1. Open the Prometheus targets dashboard at [http://localhost:9090/targets](http://localhost:9090/targets).
2. Verify that all three endpoints show a status of **UP**:
   * `otel-collector` (Go application metrics)
   * `postgres-exporter` (PostgreSQL database metrics)
   * `redis-exporter` (Redis cache metrics)

### Quick Sanity Queries

Navigate to [http://localhost:9090](http://localhost:9090) and execute these queries in the expression browser to confirm metric capture:

* **Application Metrics:** Enter `px0_http_server_requests_total` or `px0_go_goroutine_count` and click Execute.
* **PostgreSQL Metrics:** Enter `pg_up` or `pg_stat_database_numbackends` and click Execute.
* **Redis Metrics:** Enter `redis_up` or `redis_connected_clients` and click Execute.

## 3. Generate Load and Run Benchmarks

To observe real-time metrics on your dashboards, you must simulate system load. The project contains a high-performance, self-contained load-testing utility located at `cmd/loadtest/main.go`.

### Run the Benchmark

Execute the load test script from the root directory of the main project:

```bash theme={null}
go run cmd/loadtest/main.go -concurrency 20 -duration 15
```

### Benchmarking Lifecycle

The script executes the following actions autonomously during execution:

1. Connects directly to the PostgreSQL database.
2. Registers a temporary test organization, team, programmatic API key, prompt, and a live prompt template version.
3. Conducts a pre-flight health check on the rendering API endpoint.
4. Launches concurrent worker goroutines that send high-throughput parallel POST requests to render the live prompt template.
5. Cleans up and truncates all temporary test records upon completion.
6. Measures response latency and success throughput, outputting an aligned table in your console.

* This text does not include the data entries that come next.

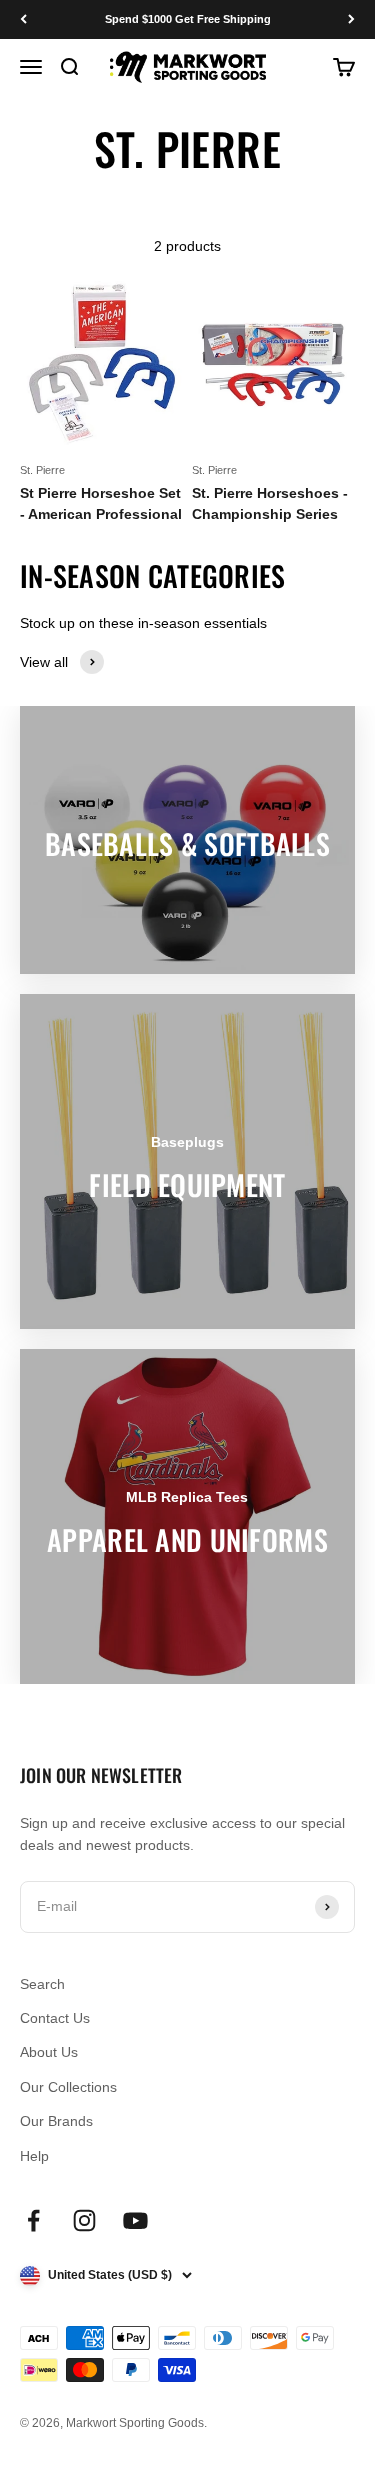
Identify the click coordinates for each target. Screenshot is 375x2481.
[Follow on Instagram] (84, 2220)
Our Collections (68, 2087)
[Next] (351, 19)
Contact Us (55, 2018)
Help (34, 2156)
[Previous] (23, 19)
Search (42, 1984)
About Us (49, 2052)
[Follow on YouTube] (135, 2220)
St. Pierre (42, 470)
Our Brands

### Sample Benchmark Results

The console output from a successful benchmark run looks similar to this:

```
Metric                    |Value
------                    |-----
Concurrency               |20 workers
Benchmark Duration        |15.00s
Total Requests            |14812
Successful Requests       |14792
Failed Requests           |20
Request Throughput (RPS)  |987.43 reqs/s
Success Rate              |99.86%
Average Latency           |20.19323ms
p50 (Median) Latency      |18.434648ms
p90 Latency               |25.100565ms
p95 Latency               |35.121596ms
p99 Latency               |41.767094ms
```

## 4. Explore Grafana Dashboards

Grafana is preconfigured to run locally with zero manual login overhead. Anonymous access is enabled with Admin permissions by default.

### Grafana Access

1. **Access URL:** Open [http://localhost:3000](http://localhost:3000) in your browser.
2. **Authentication:** Anonymous login is active. If prompted for login credentials, use Username: `admin` and Password: `admin`.
3. **Dashboards:** Navigate to **Dashboards**, open the `px0` folder, and open the preconfigured `px0 Service Dashboard`.

### Key Metrics to Monitor

When running a benchmark, observe the following visualizations on the dashboard:

* **HTTP Request Rate (RPS):** Tracks the real-time throughput of the application.
* **HTTP Latency (p95 and p99):** Visualizes tail latencies to detect performance degradation under load.
* **Active and In-flight Requests:** Measures the active concurrent requests being processed by the Go web server.
* **System Resources:** Tracks host and container CPU/memory usage to help you identify hardware bottlenecks.